Ma dobbiamo fare uno sforzo e farla anche noi quella foto. I nostri figli hanno bisogno di vedere come erano giovani, belle e umane le loro mamme. Le nostre figlie hanno bisogno di vederci vulnerabili: donne, mamme, persone che vivono la vita. Evitare la fotocamera, perché non ci piace vedere la nostra immagine? Come si può essere d’accordo?

Sono tante le caratteristiche di una madre che andrebbero documentate, e che invece sono invisibili. La gente, compresi i miei figli, non vede il mio modo di assicurarsi che i loro animali di pezza preferiti siano sul letto quando vanno a dormire. Non sanno che cerco tra gli scaffali dei negozi di alimentari qualcosa che possano mangiare per rendere speciale un pranzo normale. Non sanno che ho salvato le loro magliette e i loro braccialetti di neonati, riponendoli in  alto sugli scaffali superiori del loro armadi. Non vedono che mi giro e rigiro nel letto chiedendomi se sto facendo un buon lavoro come madre. Se li sto crescendo bene, se possiamo fare una vacanza o come organizzare le loro feste di compleanno. Ho passato la vigilia di Natale a confezionare regali e biscotti. Non vedono nulla di tutto ciò.

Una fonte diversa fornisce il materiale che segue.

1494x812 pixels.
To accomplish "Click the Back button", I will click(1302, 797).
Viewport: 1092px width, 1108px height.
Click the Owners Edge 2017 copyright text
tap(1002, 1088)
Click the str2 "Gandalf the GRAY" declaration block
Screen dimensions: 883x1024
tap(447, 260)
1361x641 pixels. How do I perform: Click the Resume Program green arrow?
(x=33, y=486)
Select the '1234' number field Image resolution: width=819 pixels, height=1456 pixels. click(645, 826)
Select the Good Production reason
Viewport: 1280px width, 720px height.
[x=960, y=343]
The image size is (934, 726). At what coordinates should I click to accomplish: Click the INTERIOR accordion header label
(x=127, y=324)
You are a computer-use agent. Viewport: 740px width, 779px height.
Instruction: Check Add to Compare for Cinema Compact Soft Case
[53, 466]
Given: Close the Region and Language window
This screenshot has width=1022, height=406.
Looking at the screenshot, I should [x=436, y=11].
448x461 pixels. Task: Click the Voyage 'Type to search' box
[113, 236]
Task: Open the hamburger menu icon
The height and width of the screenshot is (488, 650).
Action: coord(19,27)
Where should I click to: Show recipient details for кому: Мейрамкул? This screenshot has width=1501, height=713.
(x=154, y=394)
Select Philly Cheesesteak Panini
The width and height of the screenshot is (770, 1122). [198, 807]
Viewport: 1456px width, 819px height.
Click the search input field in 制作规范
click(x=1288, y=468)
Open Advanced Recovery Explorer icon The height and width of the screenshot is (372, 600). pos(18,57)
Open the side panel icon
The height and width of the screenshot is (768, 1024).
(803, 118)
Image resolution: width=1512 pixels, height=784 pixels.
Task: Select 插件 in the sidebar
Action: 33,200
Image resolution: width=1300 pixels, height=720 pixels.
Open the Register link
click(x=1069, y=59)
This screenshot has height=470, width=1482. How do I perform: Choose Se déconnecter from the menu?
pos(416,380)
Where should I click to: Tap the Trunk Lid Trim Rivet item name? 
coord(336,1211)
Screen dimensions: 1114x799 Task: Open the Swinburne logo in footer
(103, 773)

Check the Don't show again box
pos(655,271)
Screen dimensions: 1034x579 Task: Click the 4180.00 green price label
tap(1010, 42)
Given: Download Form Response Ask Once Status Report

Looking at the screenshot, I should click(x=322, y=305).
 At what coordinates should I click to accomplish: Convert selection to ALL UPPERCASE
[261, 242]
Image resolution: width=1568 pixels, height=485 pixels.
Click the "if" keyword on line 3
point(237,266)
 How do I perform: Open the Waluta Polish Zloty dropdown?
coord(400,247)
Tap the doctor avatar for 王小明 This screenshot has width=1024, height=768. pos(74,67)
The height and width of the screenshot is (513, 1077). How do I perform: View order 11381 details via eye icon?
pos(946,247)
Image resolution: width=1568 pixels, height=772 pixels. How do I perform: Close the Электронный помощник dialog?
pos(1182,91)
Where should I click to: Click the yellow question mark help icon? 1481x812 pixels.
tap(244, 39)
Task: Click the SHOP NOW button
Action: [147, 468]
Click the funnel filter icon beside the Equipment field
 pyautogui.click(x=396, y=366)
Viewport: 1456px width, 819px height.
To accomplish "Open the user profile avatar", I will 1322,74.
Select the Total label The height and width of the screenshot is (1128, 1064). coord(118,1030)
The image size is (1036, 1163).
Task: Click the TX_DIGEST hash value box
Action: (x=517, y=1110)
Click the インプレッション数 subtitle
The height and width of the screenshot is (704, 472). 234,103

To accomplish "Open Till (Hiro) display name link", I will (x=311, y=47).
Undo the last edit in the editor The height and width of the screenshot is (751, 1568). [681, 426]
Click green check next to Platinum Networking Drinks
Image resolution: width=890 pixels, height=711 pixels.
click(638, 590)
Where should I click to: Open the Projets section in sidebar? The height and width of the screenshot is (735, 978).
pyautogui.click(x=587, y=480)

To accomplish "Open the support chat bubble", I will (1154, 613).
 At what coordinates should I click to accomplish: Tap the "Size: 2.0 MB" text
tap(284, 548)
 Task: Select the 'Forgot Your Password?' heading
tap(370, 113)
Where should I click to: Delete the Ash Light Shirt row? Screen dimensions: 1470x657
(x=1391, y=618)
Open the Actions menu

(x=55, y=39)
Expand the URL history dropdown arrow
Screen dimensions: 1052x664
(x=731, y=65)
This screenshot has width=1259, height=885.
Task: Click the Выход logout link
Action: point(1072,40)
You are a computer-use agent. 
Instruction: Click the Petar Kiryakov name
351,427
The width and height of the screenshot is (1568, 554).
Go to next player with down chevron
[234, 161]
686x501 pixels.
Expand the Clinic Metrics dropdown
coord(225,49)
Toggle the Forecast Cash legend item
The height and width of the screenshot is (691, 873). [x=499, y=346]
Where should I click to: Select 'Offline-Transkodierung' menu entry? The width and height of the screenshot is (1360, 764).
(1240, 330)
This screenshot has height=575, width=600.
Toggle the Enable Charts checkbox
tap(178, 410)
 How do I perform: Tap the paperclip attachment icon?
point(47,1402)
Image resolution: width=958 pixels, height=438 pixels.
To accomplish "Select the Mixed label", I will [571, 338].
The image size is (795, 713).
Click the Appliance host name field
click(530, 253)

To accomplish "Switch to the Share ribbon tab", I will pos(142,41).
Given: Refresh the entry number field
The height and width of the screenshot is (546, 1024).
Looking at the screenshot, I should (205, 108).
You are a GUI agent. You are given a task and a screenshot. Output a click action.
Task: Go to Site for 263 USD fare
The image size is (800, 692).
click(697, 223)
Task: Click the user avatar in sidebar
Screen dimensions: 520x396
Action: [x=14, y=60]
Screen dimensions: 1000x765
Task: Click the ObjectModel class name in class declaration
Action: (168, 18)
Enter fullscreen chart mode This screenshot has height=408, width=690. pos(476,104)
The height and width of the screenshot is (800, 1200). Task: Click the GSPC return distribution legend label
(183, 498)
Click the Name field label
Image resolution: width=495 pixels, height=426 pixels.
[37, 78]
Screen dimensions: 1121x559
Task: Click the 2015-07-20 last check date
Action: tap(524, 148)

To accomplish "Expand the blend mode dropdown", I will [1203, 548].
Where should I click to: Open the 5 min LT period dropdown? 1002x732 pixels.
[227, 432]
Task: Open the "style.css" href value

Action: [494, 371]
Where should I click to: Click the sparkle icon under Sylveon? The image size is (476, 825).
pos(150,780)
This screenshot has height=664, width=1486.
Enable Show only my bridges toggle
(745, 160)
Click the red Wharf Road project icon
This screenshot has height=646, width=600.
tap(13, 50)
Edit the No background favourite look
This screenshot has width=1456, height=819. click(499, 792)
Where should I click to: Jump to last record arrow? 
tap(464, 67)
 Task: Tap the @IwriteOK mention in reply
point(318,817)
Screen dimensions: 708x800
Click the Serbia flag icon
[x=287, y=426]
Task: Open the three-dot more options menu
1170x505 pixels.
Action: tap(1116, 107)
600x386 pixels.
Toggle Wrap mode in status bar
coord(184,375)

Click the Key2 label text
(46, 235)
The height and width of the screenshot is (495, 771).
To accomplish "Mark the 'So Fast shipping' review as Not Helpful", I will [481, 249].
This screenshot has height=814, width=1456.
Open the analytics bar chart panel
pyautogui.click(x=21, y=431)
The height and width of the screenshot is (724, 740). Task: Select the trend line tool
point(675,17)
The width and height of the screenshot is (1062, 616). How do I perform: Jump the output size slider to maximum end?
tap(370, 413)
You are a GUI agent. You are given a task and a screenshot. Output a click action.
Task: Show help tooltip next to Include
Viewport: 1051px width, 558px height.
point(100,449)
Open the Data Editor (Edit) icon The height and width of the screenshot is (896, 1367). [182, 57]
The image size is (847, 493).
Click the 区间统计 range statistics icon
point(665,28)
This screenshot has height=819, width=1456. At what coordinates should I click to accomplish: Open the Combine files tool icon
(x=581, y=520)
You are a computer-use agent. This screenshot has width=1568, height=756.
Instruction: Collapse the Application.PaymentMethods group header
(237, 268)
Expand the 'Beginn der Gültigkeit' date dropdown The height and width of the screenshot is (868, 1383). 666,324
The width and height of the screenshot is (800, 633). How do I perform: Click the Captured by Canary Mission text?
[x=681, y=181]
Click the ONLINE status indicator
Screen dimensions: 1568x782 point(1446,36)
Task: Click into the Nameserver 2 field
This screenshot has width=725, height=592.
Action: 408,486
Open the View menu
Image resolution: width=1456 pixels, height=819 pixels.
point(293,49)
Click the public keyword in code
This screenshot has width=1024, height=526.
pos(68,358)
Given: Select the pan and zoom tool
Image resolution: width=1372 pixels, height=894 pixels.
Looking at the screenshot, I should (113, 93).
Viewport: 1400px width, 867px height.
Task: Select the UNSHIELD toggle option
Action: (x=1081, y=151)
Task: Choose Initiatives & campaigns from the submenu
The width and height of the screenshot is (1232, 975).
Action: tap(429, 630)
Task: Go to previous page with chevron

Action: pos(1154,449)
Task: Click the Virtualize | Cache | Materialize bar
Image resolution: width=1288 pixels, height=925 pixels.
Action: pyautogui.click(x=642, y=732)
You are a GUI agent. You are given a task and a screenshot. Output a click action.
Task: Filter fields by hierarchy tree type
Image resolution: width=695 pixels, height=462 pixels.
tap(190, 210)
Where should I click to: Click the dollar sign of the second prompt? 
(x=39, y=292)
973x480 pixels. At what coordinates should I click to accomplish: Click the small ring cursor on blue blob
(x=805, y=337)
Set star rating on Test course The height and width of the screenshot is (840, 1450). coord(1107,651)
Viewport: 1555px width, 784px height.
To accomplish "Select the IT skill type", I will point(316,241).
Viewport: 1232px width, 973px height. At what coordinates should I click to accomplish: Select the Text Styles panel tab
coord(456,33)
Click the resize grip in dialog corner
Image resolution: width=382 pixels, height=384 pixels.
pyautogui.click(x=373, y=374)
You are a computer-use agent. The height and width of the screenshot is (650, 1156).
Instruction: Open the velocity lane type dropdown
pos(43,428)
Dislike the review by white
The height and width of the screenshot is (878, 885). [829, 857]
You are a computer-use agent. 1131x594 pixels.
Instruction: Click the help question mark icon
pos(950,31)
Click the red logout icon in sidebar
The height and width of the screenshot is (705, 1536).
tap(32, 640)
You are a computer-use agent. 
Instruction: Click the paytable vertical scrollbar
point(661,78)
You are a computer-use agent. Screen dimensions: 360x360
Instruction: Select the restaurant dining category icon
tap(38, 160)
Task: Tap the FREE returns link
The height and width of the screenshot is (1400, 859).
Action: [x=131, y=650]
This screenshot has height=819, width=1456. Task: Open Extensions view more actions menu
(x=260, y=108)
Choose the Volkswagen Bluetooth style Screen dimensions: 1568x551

Un giorno, voglio che mi vedano, seduta proprio lì accanto a loro: io, la donna che ha dato loro la luce, che essi possono ringraziare per le loro belle gambe e per i loro bei capelli, me, la donna che li ha allattati per i primi mesi della loro vita, sopportando un seno delle dimensioni degne di quello delle stelle del porno, che piangevo quando li ho lasciati per le prime volte alla scuola materna, che ho respirato l’odore dei loro capelli dopo avergli fatto il bagnetto, quando leggo storie della buona notte, o quando ho violato la legge per eccesso di velocità perché ho dovuto correre per loro al pronto soccorso pediatrico nel bel mezzo della notte per infezioni dell’orecchio, groppa o rotavirus.

Sono ovunque nelle loro giovani vite, eppure sono poche le foto di me con loro. Un giorno io non sarò qui – e non so se questo accadrà domani o fra trenta o quaranta o cinquanta anni da adesso – ma voglio delle foto mie. Voglio che vedano il modo in cui li guardavo, che vedano quanto li amavo. Io non sono perfetta da guardare e non so amare perfettamente, ma sono perfettamente la loro madre.

Quando guardo le foto di mia madre, io non guardo la cellulite o capelli. Vedo i suoi occhi gentili, la sua bocca aperta, il sorriso gioioso, i suoi vestiti familiari. La madre che ricordo. Il corpo di mia madre è la nave che trasporta tutti i ricordi della mia infanzia. Ho sempre apprezzato il fatto che il suo stomaco fosse morbido, la sua pelle lentigginosa, le dita lunghe. Non mi importava che lei non avesse l’aspetto di una modella. Lei era la mia mamma.

Così, quando tutto è detto e fatto, se non posso farlo per me stessa, voglio farlo per i miei figli. Voglio essere nella foto, per dare loro memoria visiva di me. Voglio che vedano quanto che sono qui, come se il mio corpo fosse avvolto intorno a loro in un abbraccio d’amore.

Ho così salvato la piccola pagina stampata con quattro quadrati di foto su di essa e le parole “I dolci 16 anni di Morgan”, scarabocchiato nella parte superiore con la data. Ci sono io, i capelli pettinati, ma non del tutto, il make-up minimale, la faccia più piena di quanto vorrei – una mano che tiene la testa di un bambino che dorme, e l’altro braccio  avvolto intorno al mio piccolo dolce bambino. Queste ultime cose sono tutte più importanti di quello che è il mio aspetto.